Een aangelegen punt is voor ons eveneens, dat in het rapport Toekomstige Vormgeving gepleit wordt voor vrijheid der gemeenteleden om zich aan te sluiten bij de kerkelijke gemeente van hun keuze. Een mens wordt in de Kerk geboren en kiest zich de Kerk niet. Wij weten wel, dat de classis in het voorontwerp dan het platform zou moeten worden voor de ontmoeting van die gemeenten maar wij vinden niet dat op deze wijze het toegeven aan het individualisme als uiting van de tijdgeest kan worden goedgemaakt. Het Gereformeerd Kerkrecht heeft altijd, denkende vanuit het Verbond, vastgehouden aan het principe van de geografische grenzen der gemeente. Er kan maar één gemeente op een en dezelfde plaats zijn. De Kerk zal toch niet louter uit deelgemeenten kunnen bestaan. Tenslotte willen wij opmerken, dat tot op vandaag de dag sprake is van een forceren van de eenheid in organisatie der twee kerken. Naar onze overtuiging vindt deze beweging nog altijd niet haar basis in het leven van het kerkvolk. Er gaan vanuit 'samen op weg' wel impulsen naar die basis, maar is er omgekeerd genoeg aandacht voor wat daar leeft? (De werkgroep 'Plaatselijk vlak' houdt zich voornamelijk bezig met z.g. gefedereerde en bijna gefedereerde gemeenten).

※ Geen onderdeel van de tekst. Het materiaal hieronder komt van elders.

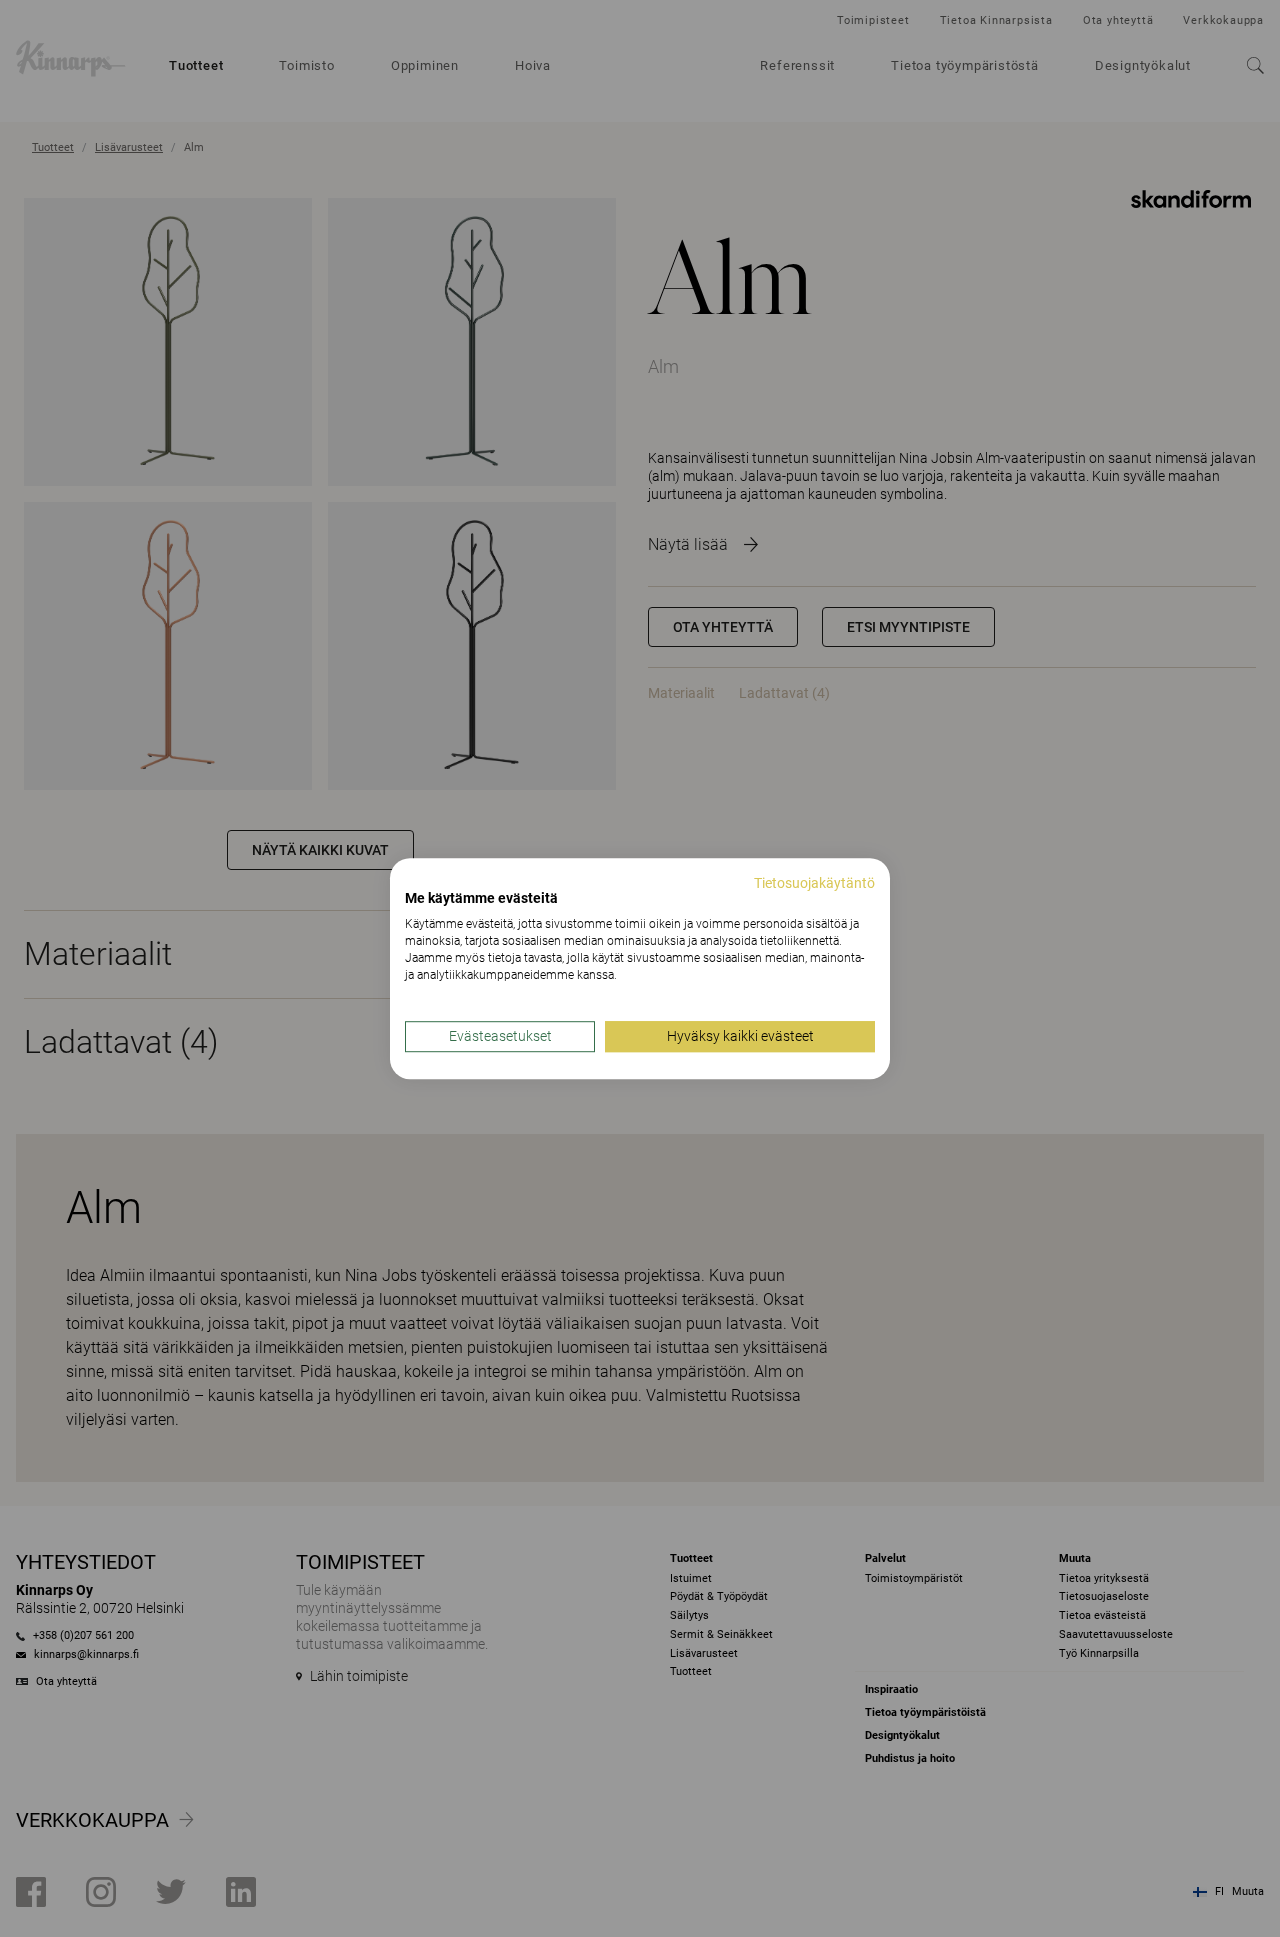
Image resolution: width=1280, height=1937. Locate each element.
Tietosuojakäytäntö (814, 883)
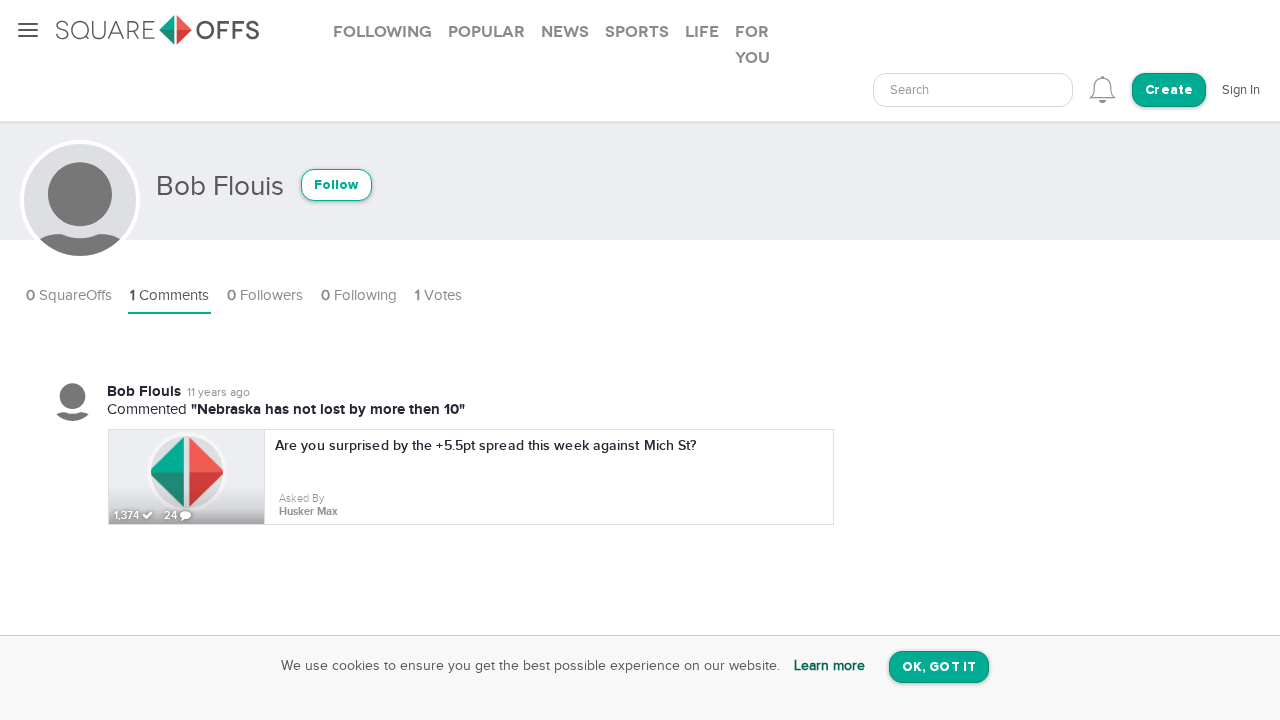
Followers (265, 295)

Naar onze mening is hier een taak weggelegd voor de visitatie, de classes en de Provinciale kerkvergaderingen om gegevens te verzamelen over de feitelijke stand van zaken. Bij voortduren van het huidige geforceerde tempo zijn we beducht voor een tussenkerkrecht, dat op gespannen voet staat met de huidige ordinanties (b.v. als het gaat over verkiezingen, opzicht, beheer en toezicht) maar dat wel een eigen leven gaat leden. Wij menen met deze opmerkingen geen afbreuk te doen aan datgene wat door ons in de eerste alinea is geschreven. Wij beklemtonen wel, dat het federatieve model, waarbij beide kerken hun eigen kerkorde houden, voor een voortgaand groeiproces de beste kansen biedt. Bij de beraadslagingen over deze dingen bidden wij u veel wijsheid toe.

Namens het hoofdbestuur:

J. P. van Roon, voorzitter

C. Jongeboer, secretaris

Dit artikel werd u aangeboden door: de Gereformeerde Bond

Deze tekst is geautomatiseerd gemaakt en kan nog fouten bevatten. Digibron werkt voortdurend aan correctie. Klik voor het origineel door naar de pdf. Voor opmerkingen, vragen, informatie: contact.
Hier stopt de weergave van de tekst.